(Stored data)
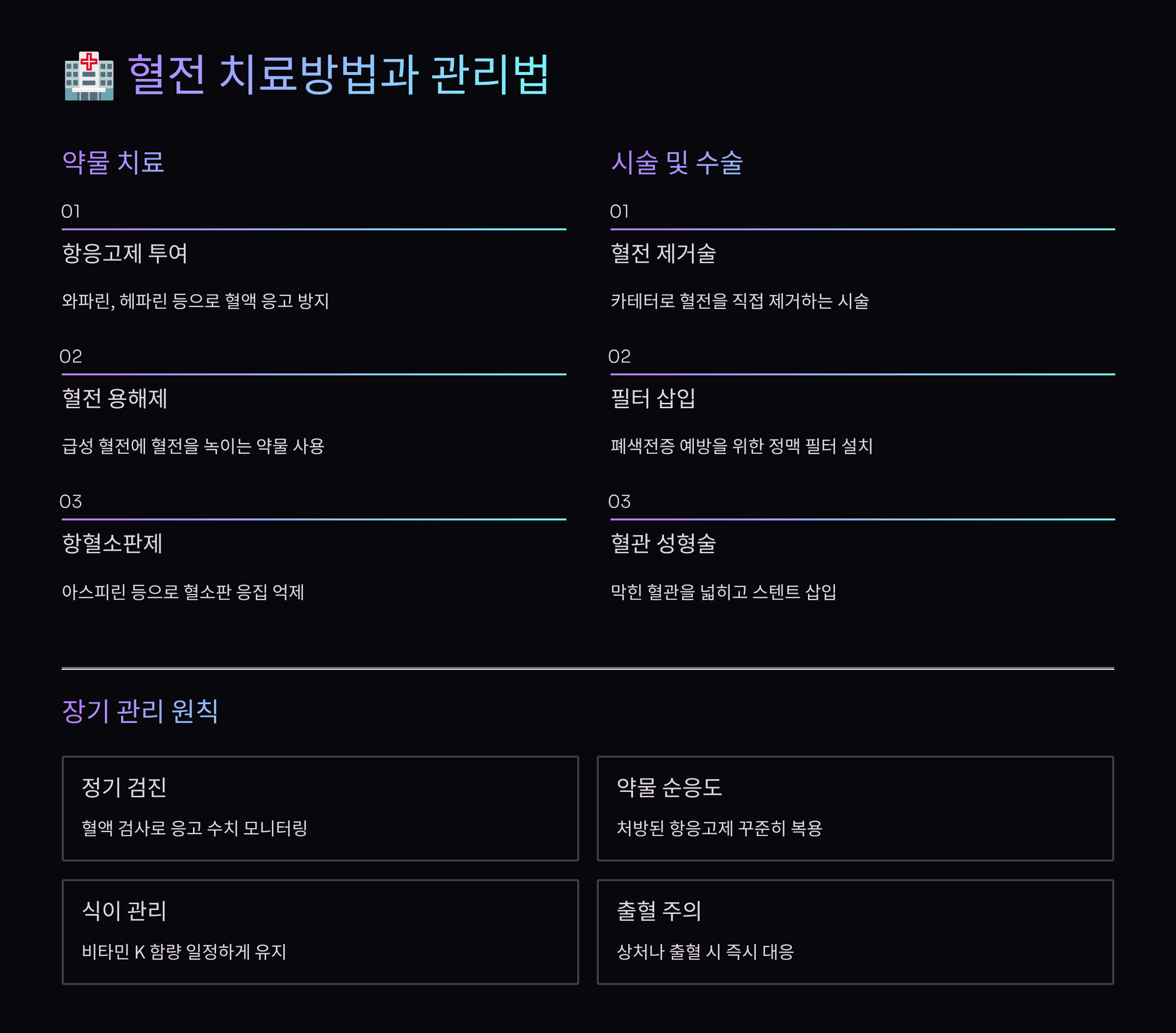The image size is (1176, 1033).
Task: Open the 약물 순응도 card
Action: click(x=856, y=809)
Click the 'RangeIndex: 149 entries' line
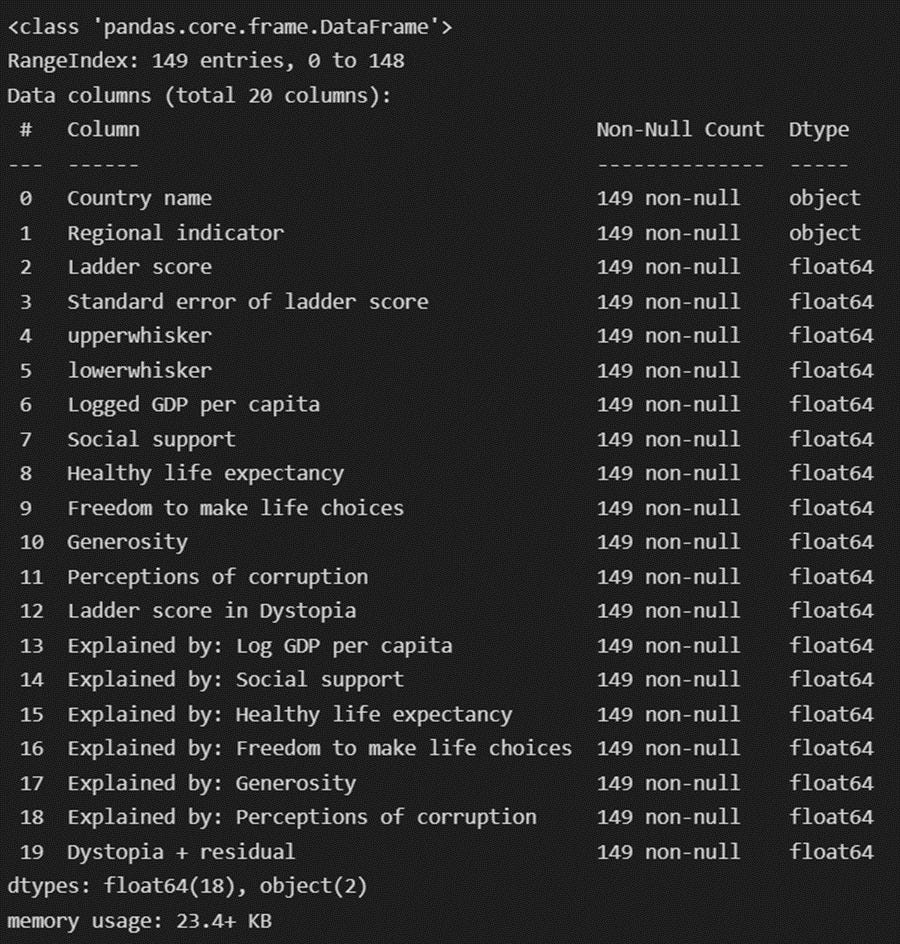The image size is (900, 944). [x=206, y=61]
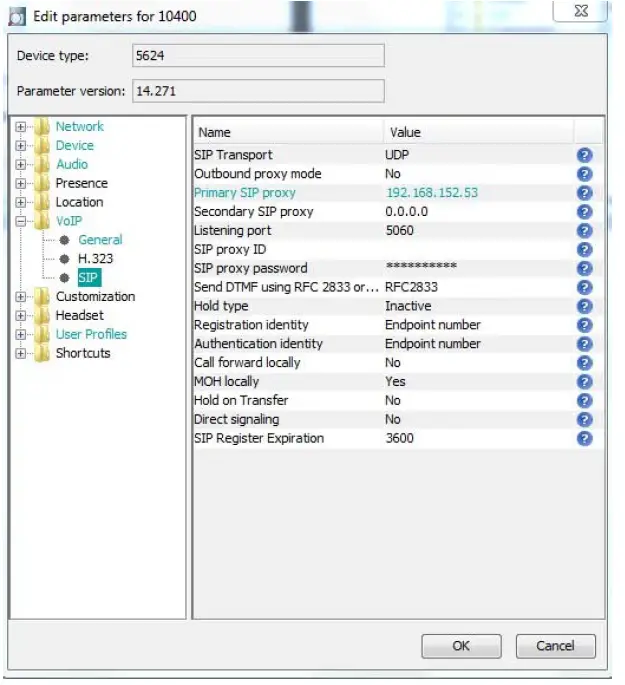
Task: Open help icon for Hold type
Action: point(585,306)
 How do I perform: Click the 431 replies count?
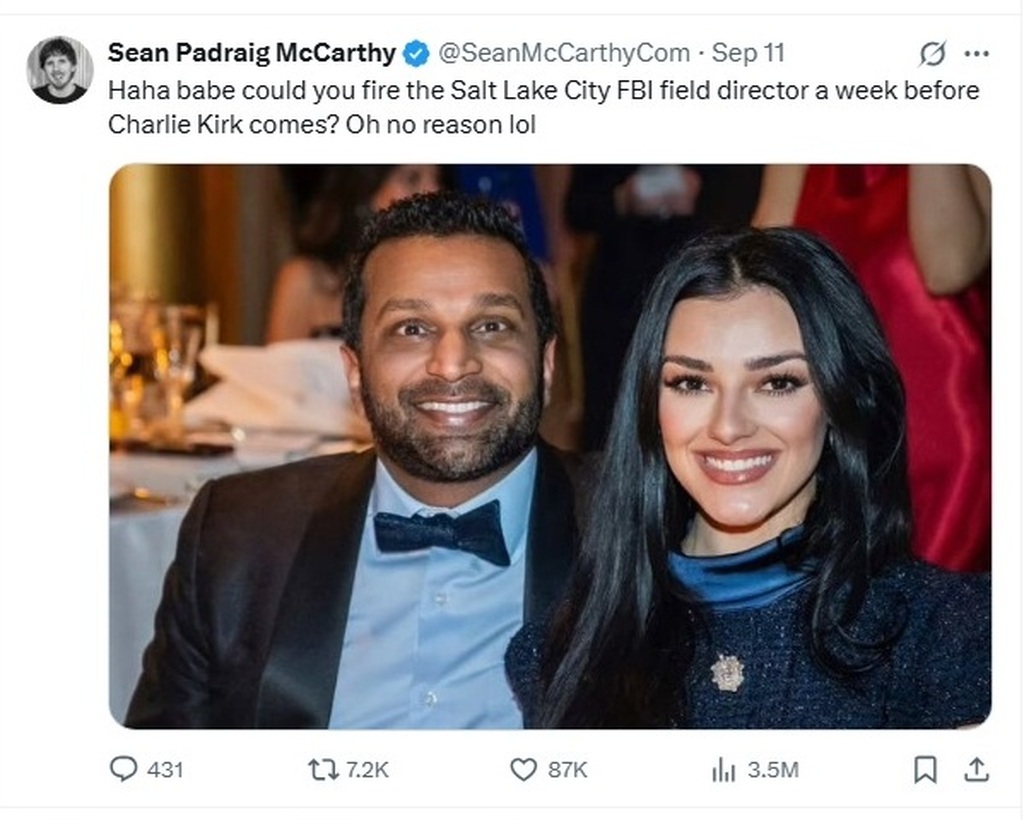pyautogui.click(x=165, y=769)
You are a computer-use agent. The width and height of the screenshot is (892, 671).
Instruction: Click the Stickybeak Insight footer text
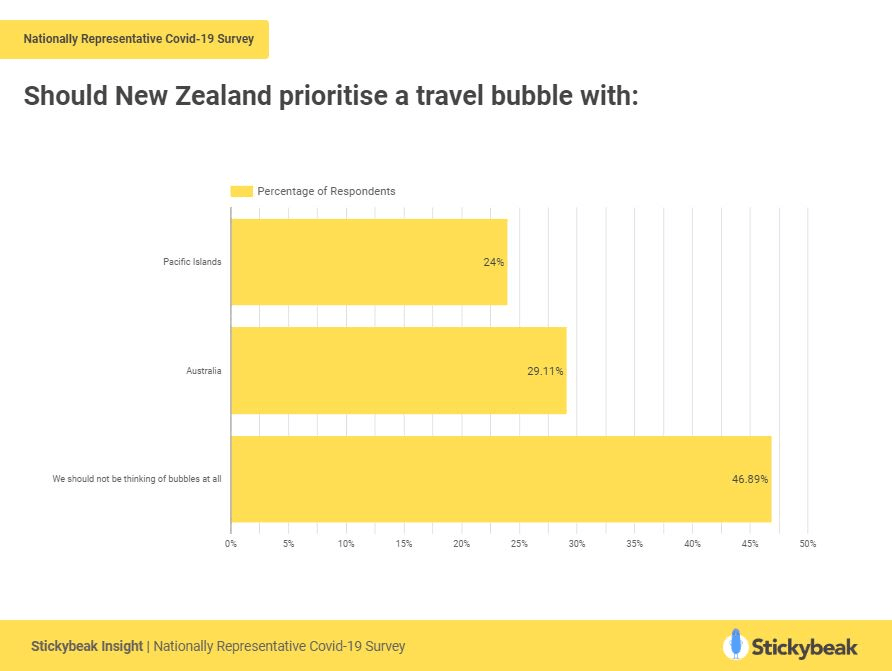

Task goal
Only the lines from the one with "You are a computer-use" through the final line of the entries above should be transcribed, exactly and without pictures.

Worked solution
You are a computer-use agent. The width and height of the screenshot is (892, 671).
Instruction: Click the Stickybeak Insight footer text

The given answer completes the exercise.